Wolfgang Niedecken hat am Mittwochabend bei „Maischberger“ von Missbrauchserfahrungen aus der Jugendzeit berichtet. In seinem Internat in Rheinbach hat er schlimme Erlebnisse mit einem Priester gemacht. So wurden Schüler, die die Vokabeln wiederholt nicht gelernt hatten, bestraft – mit einem Stock verprügelt, den man sich selber schneiden musste. Wenn man Pech hatte, wurde man danach abends „zum Trost“ noch aus dem Bett geholt, und dann wurde „gefummelt“. „Dadurch, dass wir dann bei dem Peiniger auch noch beichten mussten, war es 'perfekt'“, so Niedecken sarkastisch. Er und seine Mitschüler hätten sich noch selber die Schuld für die Übergriffe gegeben.
Der BAP-Musiker hatte bereits 1990 in seiner Biographie darüber geschrieben, auch in seinen Songs verarbeitete er seine Erfahrungen. Es habe aber nie jemand so richtig wahrgenommen. Inzwischen kann er relativ nüchtern über die schlimme Zeit sprechen, er habe das gut verarbeitet. „Es war der perfekte Psychoterror“, konstatiert er aber im Nachhinein. „Sittenstrolch“ nennt Niedecken den Pater anfangs – das sei ja wohl etwas untertrieben, meint Maischberger daraufhin.
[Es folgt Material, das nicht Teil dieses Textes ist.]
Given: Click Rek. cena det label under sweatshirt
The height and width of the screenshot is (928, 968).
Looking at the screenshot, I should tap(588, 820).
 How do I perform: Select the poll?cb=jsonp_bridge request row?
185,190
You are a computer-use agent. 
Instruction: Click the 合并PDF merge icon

Niedecken korrigiert sich zu „pädophiler Sadist“. Für ihn hatte das Leiden ein Ende, als sein Vater von den Vorfällen erfuhr und dafür sorgte, dass der Peiniger die Schule verlassen musste.
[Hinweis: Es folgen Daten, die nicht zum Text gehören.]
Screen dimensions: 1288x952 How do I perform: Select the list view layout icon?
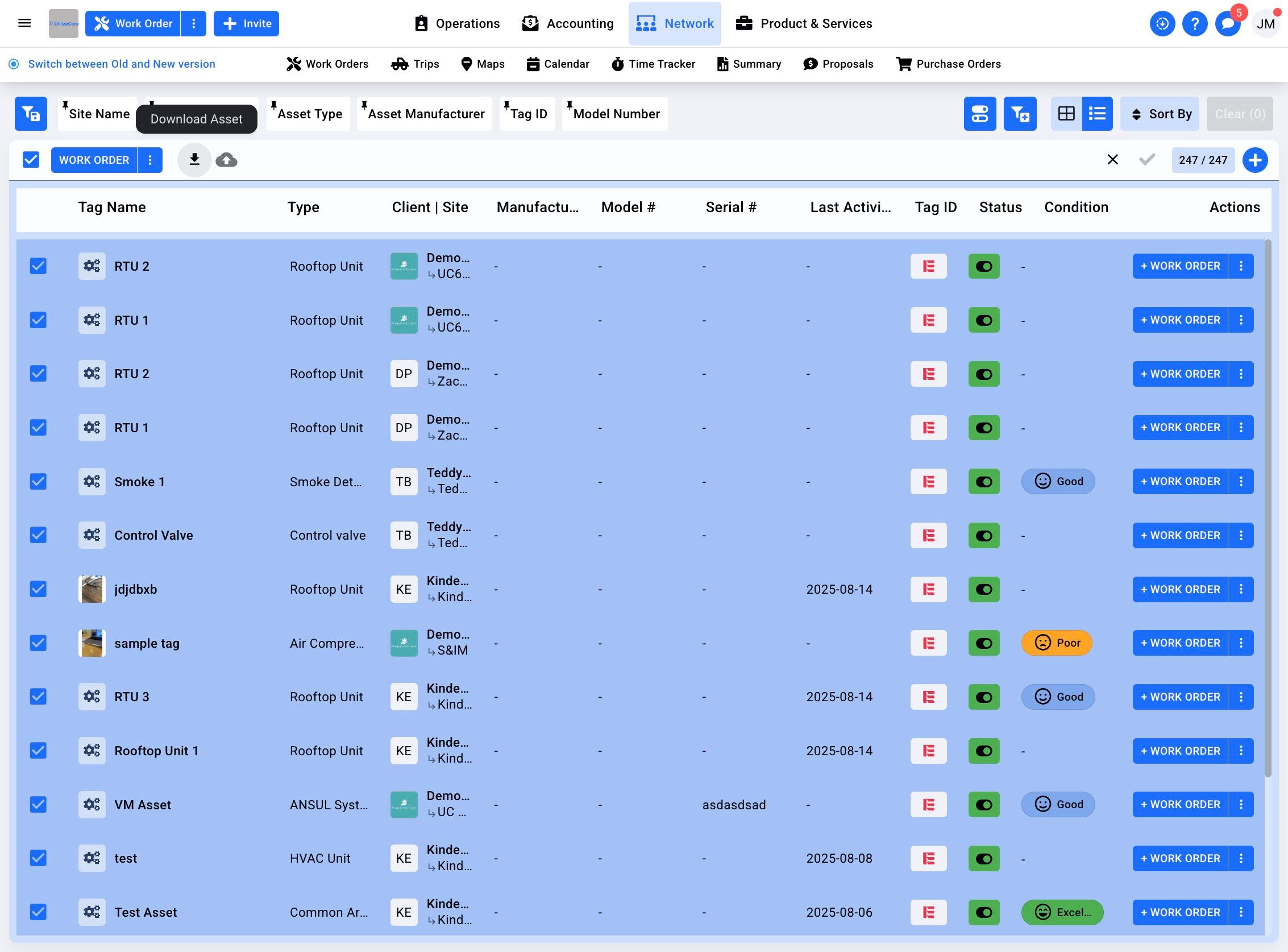(x=1098, y=114)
Das Problem: Nie sprach jemand ein Wort darüber, der Pater wurde niemals zur Rechenschaft gezogen, sondern nur versetzt. Niedeckens gläubiger Vater verweigerte ebenfalls die Diskussion über das Thema. 30 Jahren später kommt nun die Missbrauchsstudie der Kirche. Niedecken kritisiert die Scheinheiligkeit bei vielen Kirchenmännern, denn es werde immer nur das zugegeben, was ohnehin bekannt sei. Kardinal Reinhard Marx nimmt er allerdings seine Betroffenheit und echte Entschuldigung ab.
„Ich trug Häschenunterwäsche, er nannte sein Glied 'Spatz'“
Bischof Stephan Ackermann, Missbrauchsbeauftragter der Kirche, hat einen undankbaren Job, auch im ARD-Talk. Er muss sich fragen lassen, warum die Aufarbeitung so lange gedauert hat. Die Mühlen der Kirche mahlen eben langsam, so rechtfertigt er sich indirekt. Seit 1946 gibt es 3677 Opfer und 1670 Beschuldigte, so steht es in der Studie. Ackermann ist erschüttert über das Ausmaß des Missbrauchs. Das Bewusstsein dafür musste sich offenbar erst langsam unter den Kirchenoberen entwickeln.
Niedecken fragt Ackermann: „Wenn ich meine Stasiunterlagen anfordere, kriege ich die Informationen. Wenn ich den Orden frage, was ist eigentlich aus dem Pater geworden, der mich damals missbraucht hat, kriege ich die überhaupt?“ Ackermann sagt, dazu habe sich die Kirche verpflichtet. Wenn der Fall in seinem Bistum passiert wäre, dann „würde ich ihnen die Information geben“, so der Bischof.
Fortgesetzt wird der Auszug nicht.